I'll give it a few days before I try out that theory.

    I've included my Original Question and Dr. Blinn's Response below.

----- Original Question -----

Hello managers,

    I've been looking around the Compaq web site for insight to these error
messages but haven't been having much luck. Maybe I'm looking in the wrong
place. First of all our hardware is a three member cluster consisting of a
GS80 and two 4100's, they are all connected via a memory channel hub. Also
on a shared SCSI is an HSZ50 for system and application disks, our databases
reside on an HSG80, which is shared via a fiber channel hub, using loop
topology. Finally we have several crates of third party Fiber Channel disks
also shared via a fiber channel hub, using loop topology. Software; we are
running Tru64 V5.1 patch_kit #2 on all but member03 which is the lead member
in a rolling upgrade to patch_kit #3, on TruCluster V5.1.

    Now the problem. Our /var/adm/messages file is filling up with these
messages:

May 4 12:16:20 mem01 vmunix: DRD register failed against 157 returned 61.
May 4 12:16:20 mem01 vmunix: DRD register failed against 159 returned 61.

   and occasionally you'll see a:

May 4 12:55:55 mem01 vmunix: DRD register failed against 157 returned 5.

    We've gotten them before, on all three cluster members, but only during
system boot, and never this many. They are occuring on member01 which was
booted first (the GS80). The other two members of the cluster (the 4100's)
got some of these during boot, but only a few, then they stopped, on
member01 they continue. The 157 and 159 are the HWID of two of the third
party Fiber Channel disks, the rest of them are shown as well but since we
have 40 and I didn't see a need to list all the error messages, or my mail
would have been a mile long. The disks are flashing as these messages occur.

    Further more, I can read data from these disk on all members without
problems, and writes occur at normal speeds on some of the disks, but even
the smallest write to some of the disks can take up to a minute to complete.

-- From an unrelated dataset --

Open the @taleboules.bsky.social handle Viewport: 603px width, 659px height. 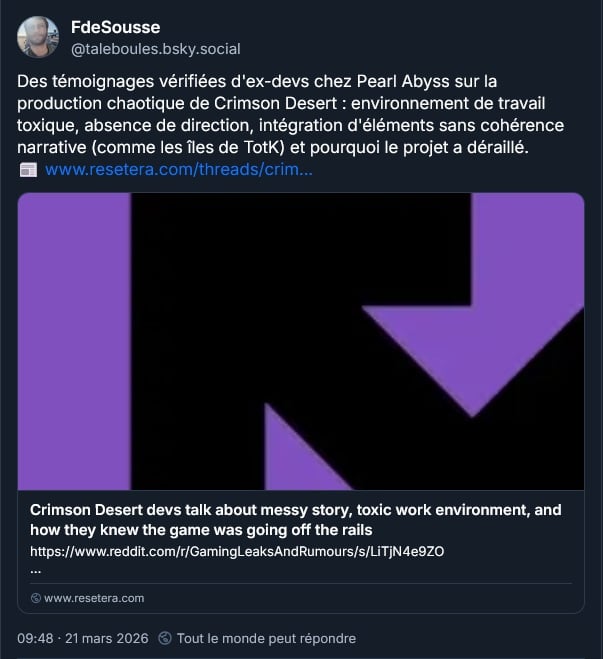[155, 48]
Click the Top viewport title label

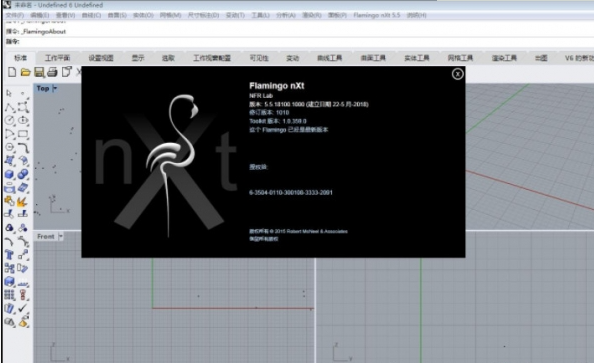(x=43, y=88)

    Does anybody know what the DRD subsystem might be having trouble with?
Are these error messages documented anywhere? The errors usually stop,
this time why did they stop on the other members, but continue to occur on
this member? Can I stop them, and if so how?

    Any help would be appreciated.

Jim Fitzmaurice
jpfitz_at_fnal.gov

UNIX is very user friendly, It's just very particular about who it makes
friends with.

--- Dr. Blinn's Response ---

What happens if you undo the roll on the lead member, or finish it onto the
other members? DRD is MESSY stuff, and it's possible that something in
the new patch kit is incompatible with something in the old patch kit; there
is neither enough time nor enough people nor enough equipment to do all of
the testing needed to assure that something subtle like this doesn't wind up
in a weird state during the roll (if they test the rolling upgrade at all,
it's not going to be with your third-party FC disks, which sound like they
are a key part of the scenario, and they aren't going to run the cluster
very long in a partly rolled state, which is where you are, and that's if
they really do any TCS rolls with FC disks at all).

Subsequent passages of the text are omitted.